* **TEXTE DU DOCUMENT**:
En réalité, l'avenir que le capitalisme propose à l'humanité est celui du plus grand chaos de l'histoire.
Aujourd'hui, le monde se présente comme une immense foire d'empoigne où, derrière les grands discours sur “l’ordre mondial”, la “paix” et la “coopération” entre nations, la “solidarité” et la “justice” envers les peuples les plus défavorisés, se développe le “chacun pour soi”, l'exacerbation des rivalités impérialistes, la guerre de tous contre tous, la guerre économique mais aussi, de plus en plus, la guerre des armes.
La bourgeoisie “démocratique” veut nous faire croire que l'effondrement brutal des régimes staliniens, qu'elle nous présente comme “communistes”, résulte uniquement de l'impasse dans laquelle se trouvaient ces régimes, de la faillite définitive de leur économie. Encore une fois elle ment !
En réalité un évènement historique d'une telle ampleur, l'explosion de tout un bloc impérialiste, révèle le degré de pourrissement atteint non seulement par les régimes staliniens, mais encore et surtout par l'ensemble du système capitaliste.
Si la société est parvenue à un tel degré de putréfaction, si le désespoir, le “no future”, est devenu à ce point le sentiment dominant en son sein, c'est bien parce que le capitalisme, à un niveau bien plus élevé encore que par le passé, est incapable d'offrir la moindre perspective à l'humanité.
Si on laisse le capitalisme en place, il finira, même en l'absence d'une guerre mondiale, par détruire l'humanité : à travers l'accumulation des guerres locales, des épidémies, des dégradations de l'environnement, des famines et autres catastrophes qu'on prétend “naturelles”.
Plus que jamais, le seul espoir, le seul avenir possible pour celle-ci réside dans le renversement du système capitaliste, dans l'instauration de nouveaux rapports sociaux libérés des contradictions qui étranglent la société. Et un tel bouleversement, seule la classe ouvrière est en mesure de le réaliser. La classe des producteurs salariés, qu'ils travaillent dans des usines ou dans des bureaux, dans des écoles ou dans des hôpitaux, continue d'être le seul porteur de l'avenir de l'humanité.
C'est vrai que la gigantesque campagne orchestrée autour des événements de ces deux dernières années, l'explosion de l'ex-bloc “socialiste”, l'effondrement du régime stalinien en URSS elle-même, l'éclatement de ce pays qui avait vu la révolution prolétarienne il y a trois quarts de siècle, tout cela a affaibli la classe ouvrière.
Dans les pays de l'ex-bloc de l'Est, ceux où les prolétaires ont subi les formes les plus extrêmes de la contre-révolution, ils n'ont pas la force de s'opposer au déchaînement des illusions bourgeoises.
Mais ce ne sont pas là les secteurs les plus décisifs du prolétariat mondial. Ces secteurs, c'est dans les pays capitalistes les plus avancés d'Occident qu'ils se trouvent. C'est dans cette partie du monde, et particulièrement en Europe occidentale, que vivent, travaillent et luttent les bataillons les plus concentrés, mais aussi les plus expérimentés du prolétariat mondial. Et cette partie du prolétariat n'a pas été défaite. Si elle est désorientée par les mensonges actuels, elle n'a pas été embrigadée derrière les drapeaux bourgeois, nationalistes ou démocratiques.

* **OBJECTIF A**: Veuillez relever et recopier chaque ligne des entrées qui contient la chaîne « click », en tenant compte de la casse.
Le texte et les entrées n'ont aucun rapport entre eux.

* **DONNÉES À TRAITER**:

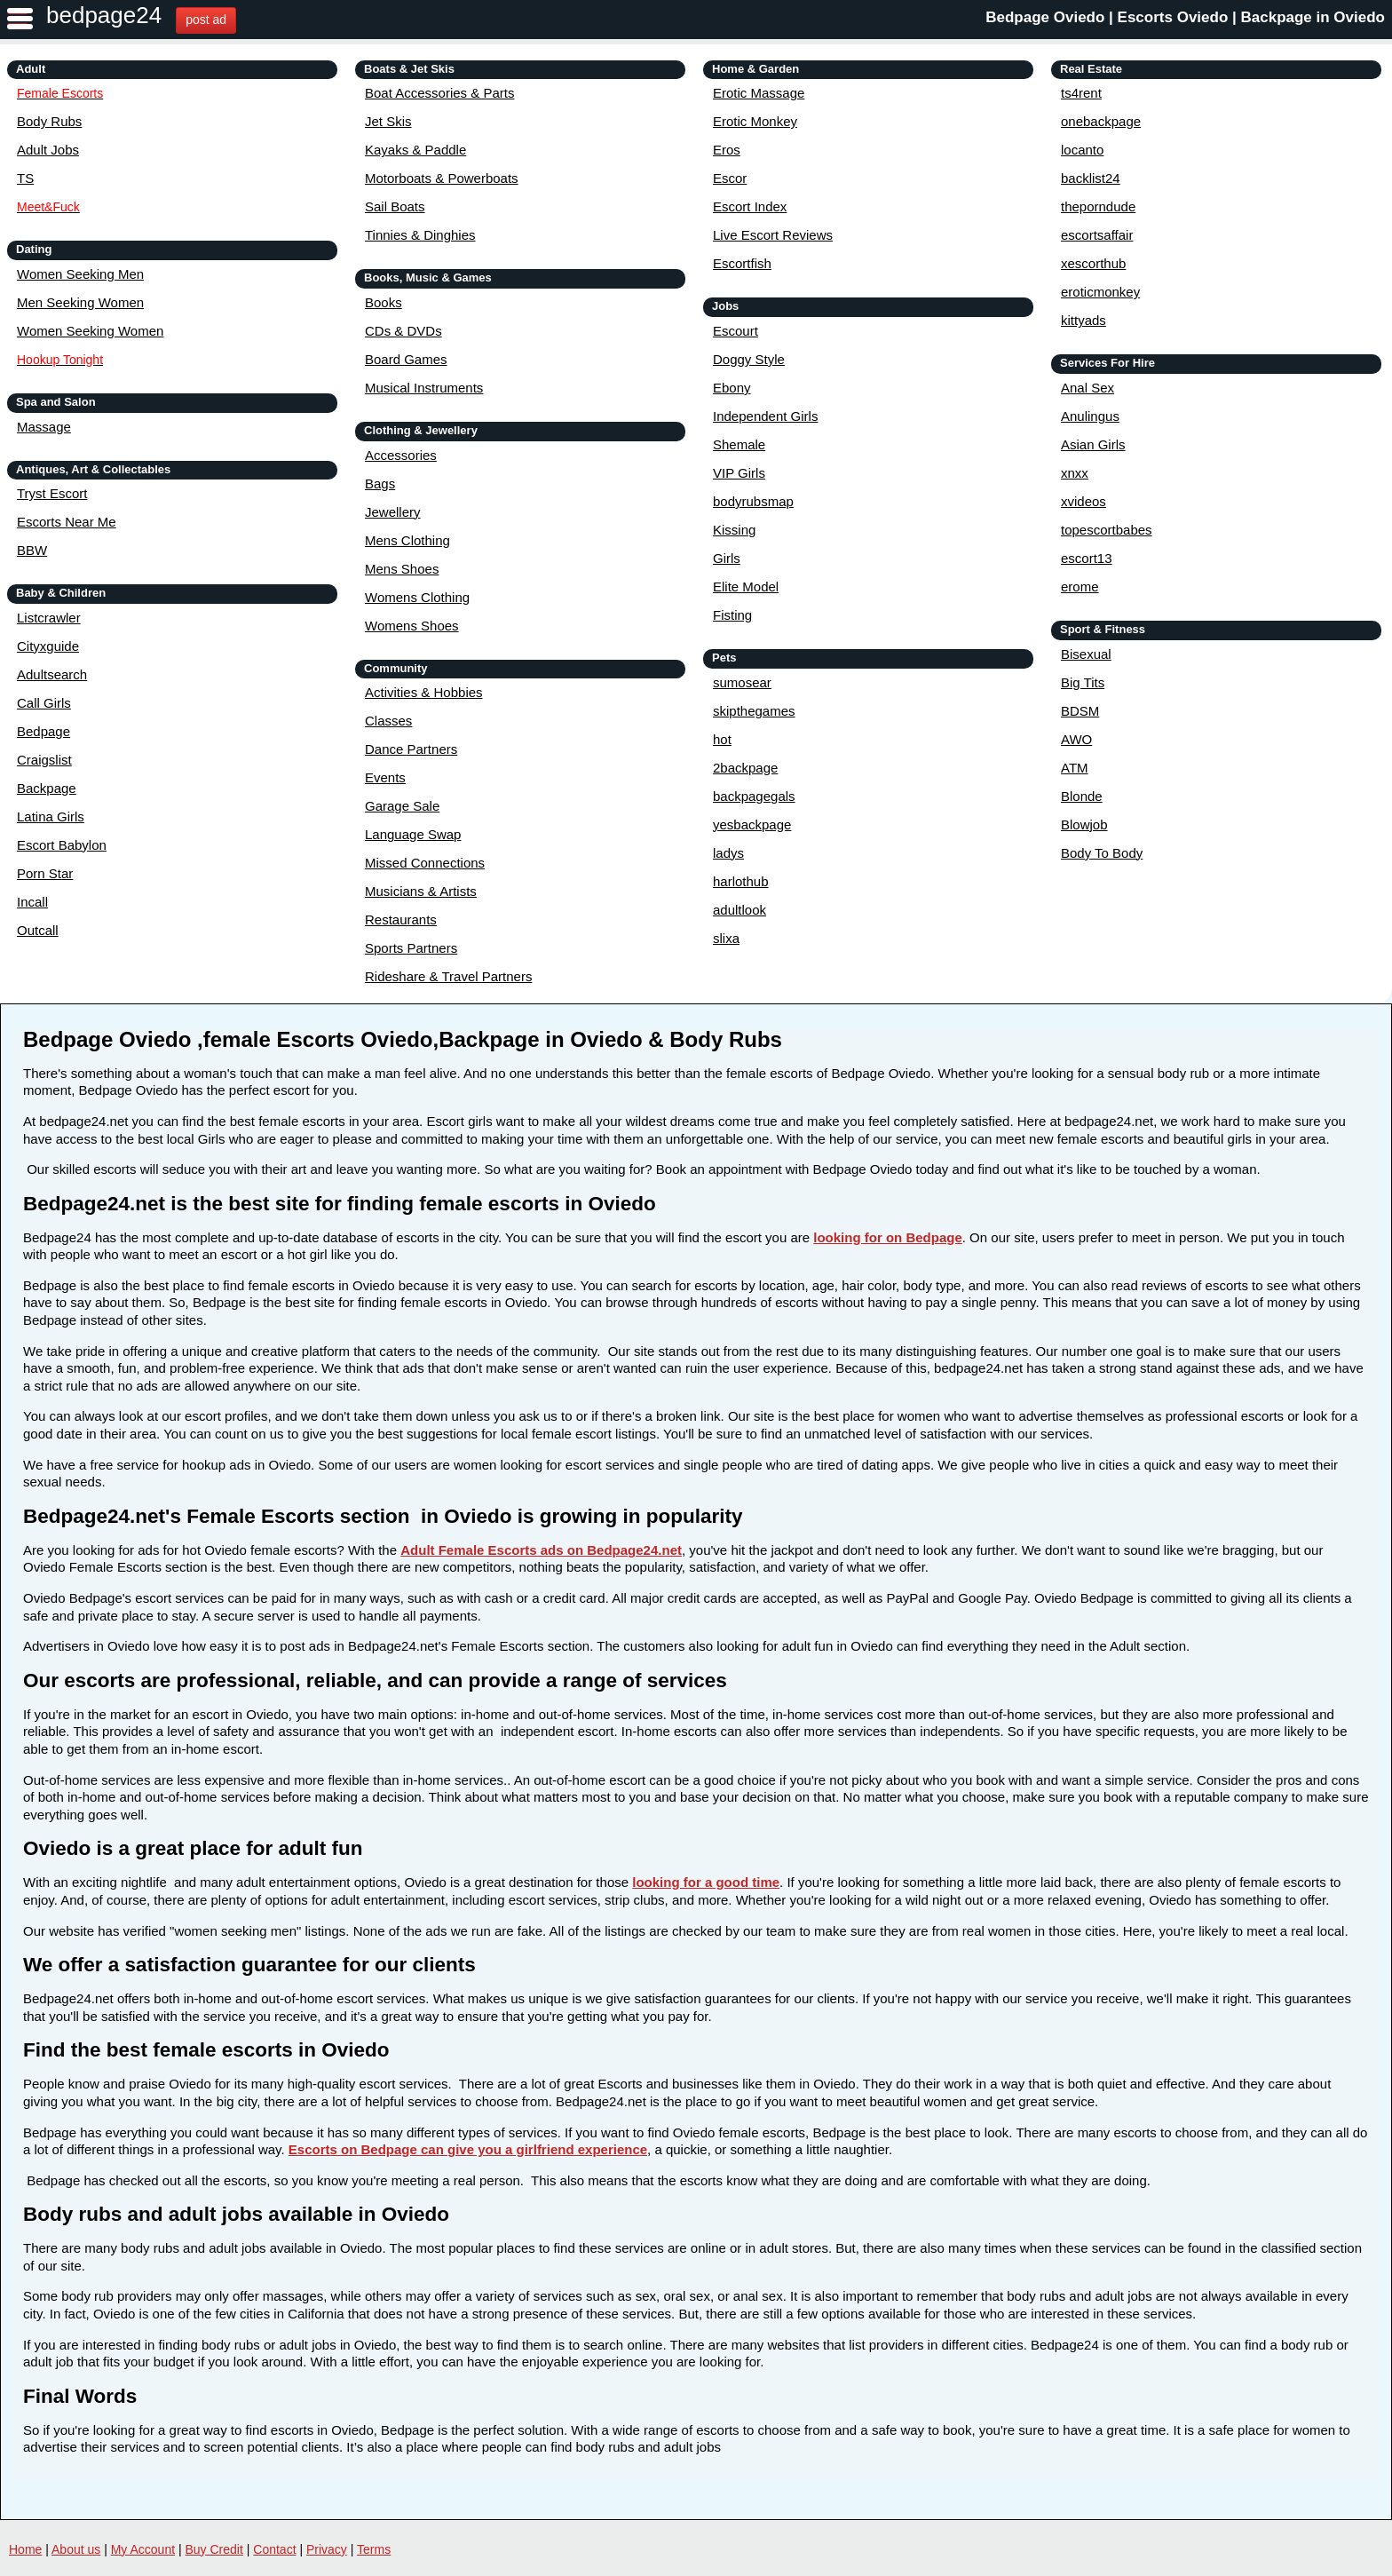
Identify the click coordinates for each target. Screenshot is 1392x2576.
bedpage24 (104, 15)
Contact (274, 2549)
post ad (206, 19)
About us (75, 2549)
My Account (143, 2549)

...

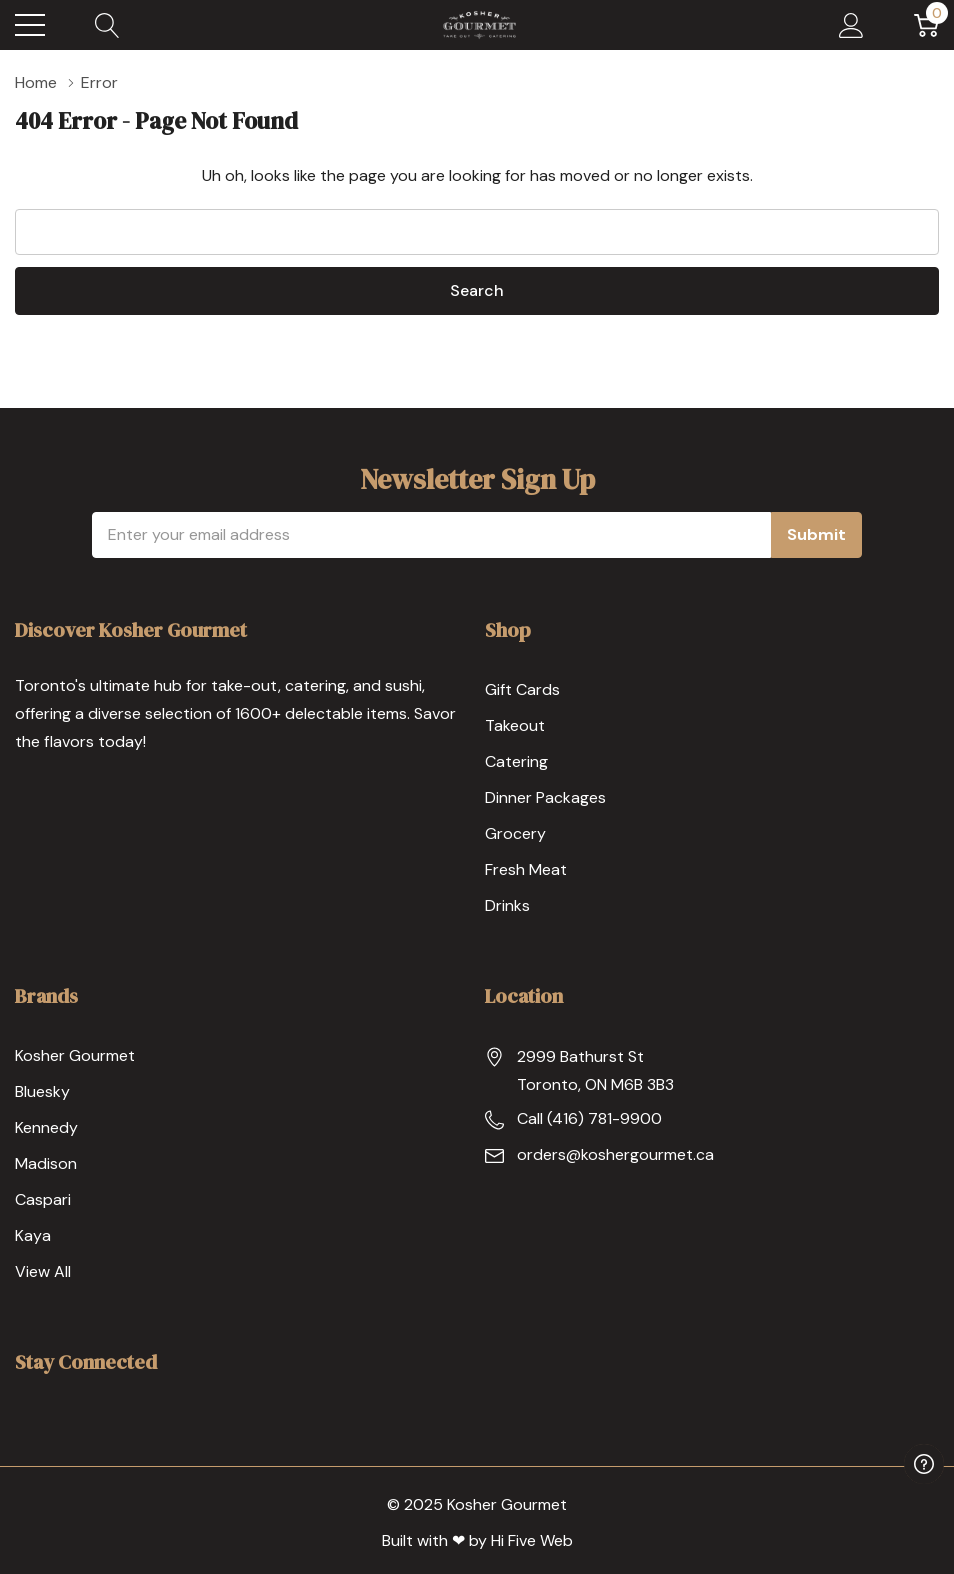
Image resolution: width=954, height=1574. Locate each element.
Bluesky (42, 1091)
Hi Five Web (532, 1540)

==

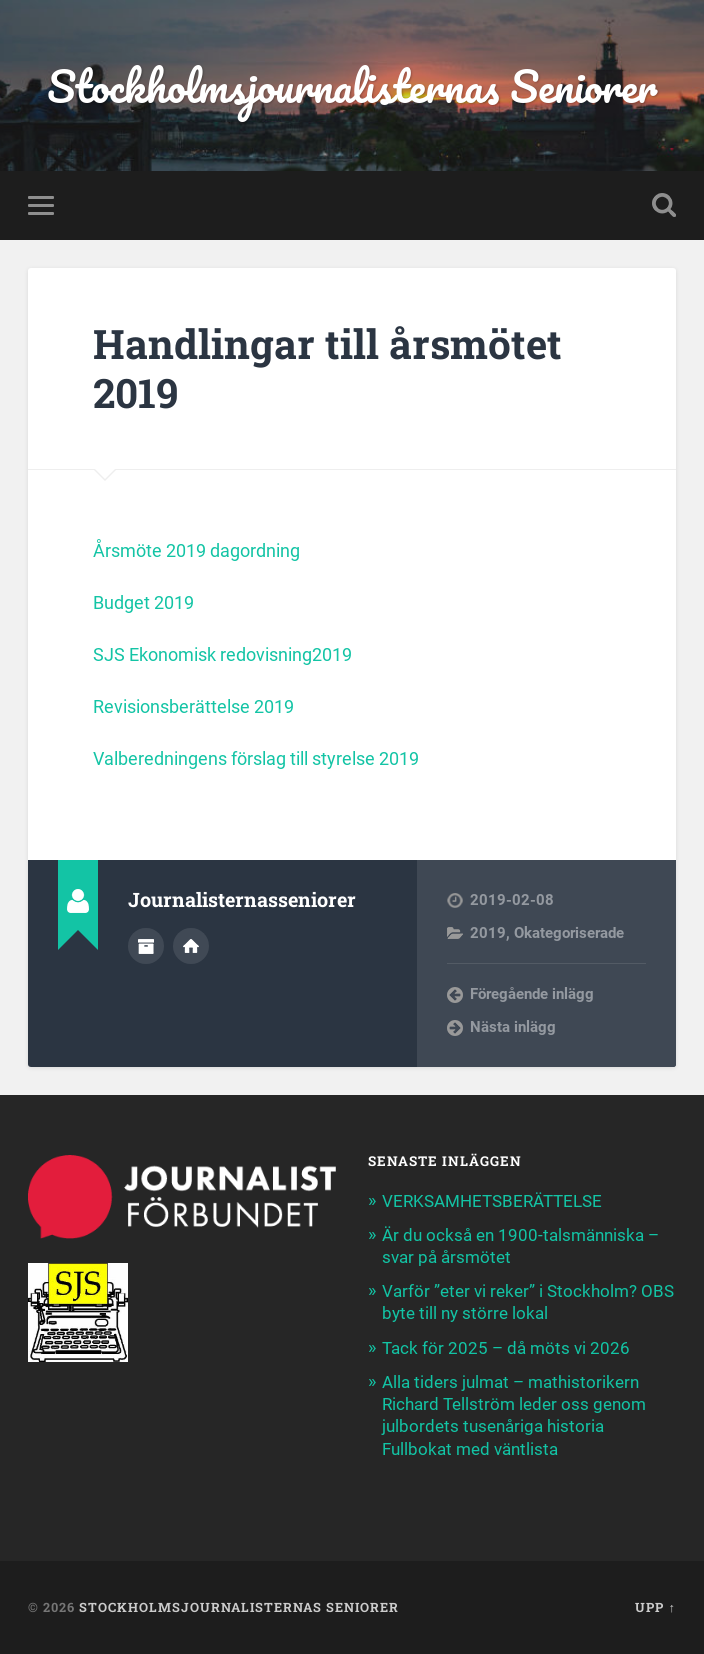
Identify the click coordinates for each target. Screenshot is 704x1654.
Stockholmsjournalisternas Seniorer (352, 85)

* **OBJECTIF B**: D'après le texte sur le capitalisme, où se trouvent les secteurs les plus décisifs du prolétariat mondial ?

* **RÉSULTAT ATTENDU A**:
Identify the click coordinates for each target. Screenshot is 1392x2576.
Identify the click coordinates for each target. Screenshot is 704x1654.

* **RÉSULTAT ATTENDU B**: Ils se trouvent dans les pays capitalistes les plus avancés d'Occident.